Entries supplied
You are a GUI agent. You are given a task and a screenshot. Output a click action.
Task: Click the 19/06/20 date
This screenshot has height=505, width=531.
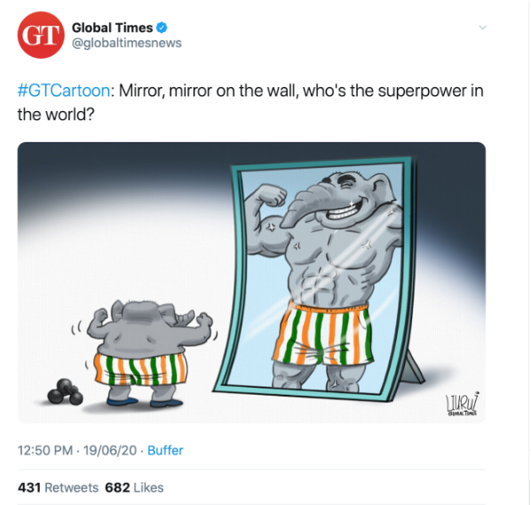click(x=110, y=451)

--

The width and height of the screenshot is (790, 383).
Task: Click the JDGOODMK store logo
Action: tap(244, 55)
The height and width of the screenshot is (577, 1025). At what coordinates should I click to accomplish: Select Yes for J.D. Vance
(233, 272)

Task directions
Rescale the part that opens with the line containing "You are a GUI" and closes with the line containing "click(x=110, y=451)", both included: reproduce every line of it, requests too, multiplying each click coordinate in the answers by 0.8 and rounding to whole numbers with halves going up. Give only these lines and leave out the pictures.

Solution to the exercise
You are a GUI agent. You are given a task and a screenshot. Output a click action.
Task: Click the 19/06/20 date
This screenshot has height=505, width=531.
click(x=88, y=361)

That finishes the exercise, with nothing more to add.